Sin embargo, dependiendo de las funciones desarrolladas, la capacidad de decisión del trabajador y las circunstancias concretas, pueden surgir dudas sobre la posible existencia de un establecimiento permanente en territorio español.
Este aspecto está siendo objeto de creciente atención por parte de las autoridades fiscales internacionales y requiere un análisis previo serio antes del traslado.
Jurisprudencia reciente: buenas noticias para los impatriados
Los tribunales continúan perfilando el régimen Beckham.
Una de las resoluciones más relevantes ha sido la doctrina del Tribunal Supremo que aclaró que los contribuyentes acogidos al régimen especial no deben imputar rentas inmobiliarias por su vivienda habitual en España.

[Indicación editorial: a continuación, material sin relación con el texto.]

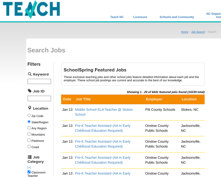Open the Teach NC menu
Screen dimensions: 221x177
117,17
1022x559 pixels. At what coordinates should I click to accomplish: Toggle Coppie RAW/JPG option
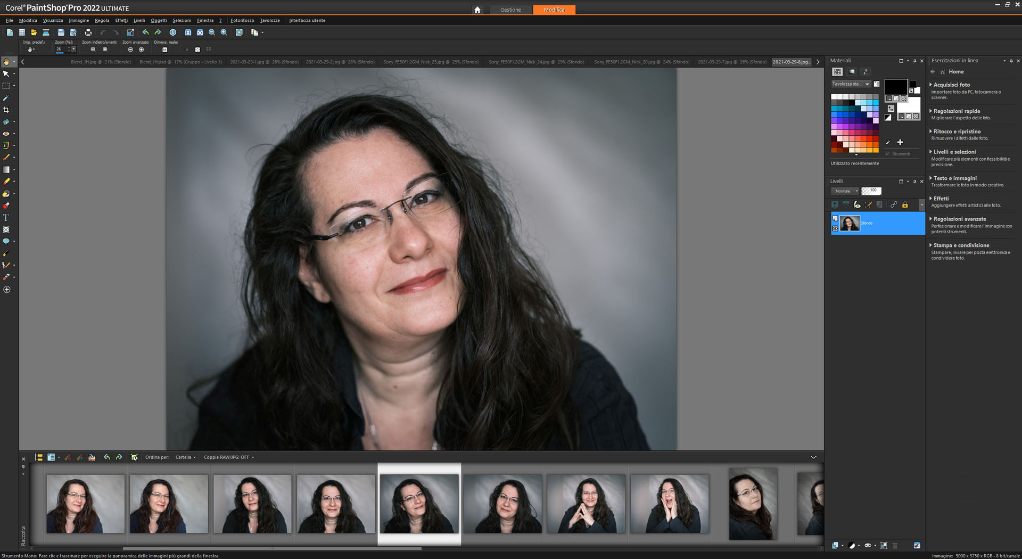tap(229, 457)
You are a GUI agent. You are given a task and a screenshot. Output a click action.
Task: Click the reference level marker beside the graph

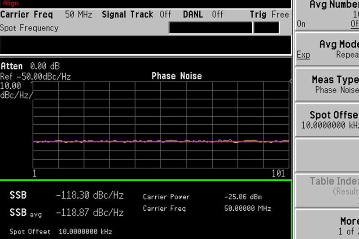(290, 82)
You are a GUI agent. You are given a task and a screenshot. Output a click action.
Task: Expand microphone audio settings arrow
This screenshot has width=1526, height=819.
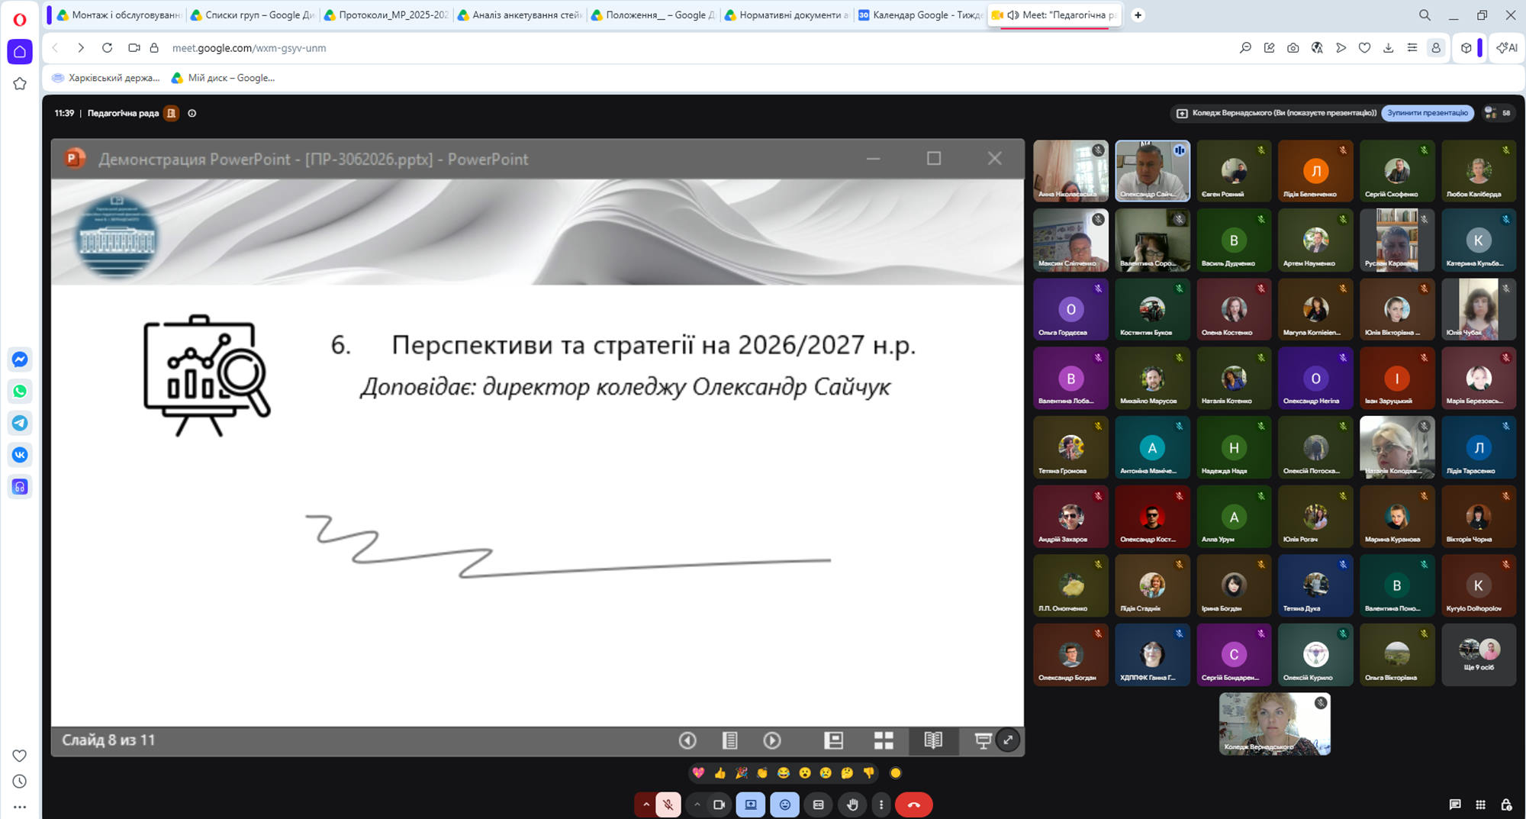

La resolución ha supuesto una importante corrección de criterios que durante años generaron conflictos con la Administración Tributaria.
Además, durante 2025 continuaron apareciendo resoluciones judiciales y administrativas relacionadas con la correcta aplicación del régimen, especialmente en supuestos donde la Administración cuestiona la realidad del desplazamiento o la existencia de simulación en determinadas estructuras.
Lo que muchos extranjeros descubren demasiado tarde
Mudarse a España no implica únicamente analizar la Ley Beckham.
Antes del traslado conviene estudiar conjuntamente:
- Residencia fiscal.
- Seguridad Social.
- Convenios de doble imposición.
- Tributación de dividendos.
- Pensiones extranjeras.
- Sociedades extranjeras.
- Patrimonio internacional.
- Modelo 720.
- Impuesto Temporal de Solidaridad de las Grandes Fortunas.
Muchos profesionales llegan a España pensando únicamente en el tipo fijo del 24% y descubren después que existen otras obligaciones fiscales relevantes.
¿Sigue mereciendo la pena la Ley Beckham en 2026?
En la mayoría de los casos, sí.
Especialmente para:
- Directivos internacionales.
- Profesionales tecnológicos.
- Trabajadores remotos con rentas elevadas.
- Ejecutivos desplazados.
- Nómadas digitales cualificados.
- Emprendedores internacionales.
No obstante, cada situación debe estudiarse individualmente.
La diferencia entre una planificación correcta antes de trasladarse y una planificación realizada después de convertirse en residente fiscal puede representar decenas de miles de euros en impuestos durante los seis años de duración del régimen.
Conclusión
España se ha convertido en uno de los destinos más atractivos del mundo para trabajadores remotos internacionales.
La ampliación de la Ley Beckham a determinados teletrabajadores ha abierto oportunidades fiscales muy interesantes para profesionales que desean disfrutar de la calidad de vida española sin renunciar a carreras internacionales.
Sin embargo, la Ley Beckham no es un trámite automático ni una simple reducción fiscal.
Un análisis previo adecuado de la residencia fiscal, la relación laboral, la Seguridad Social, la estructura empresarial y los convenios internacionales sigue siendo esencial para evitar errores que posteriormente pueden resultar muy costosos.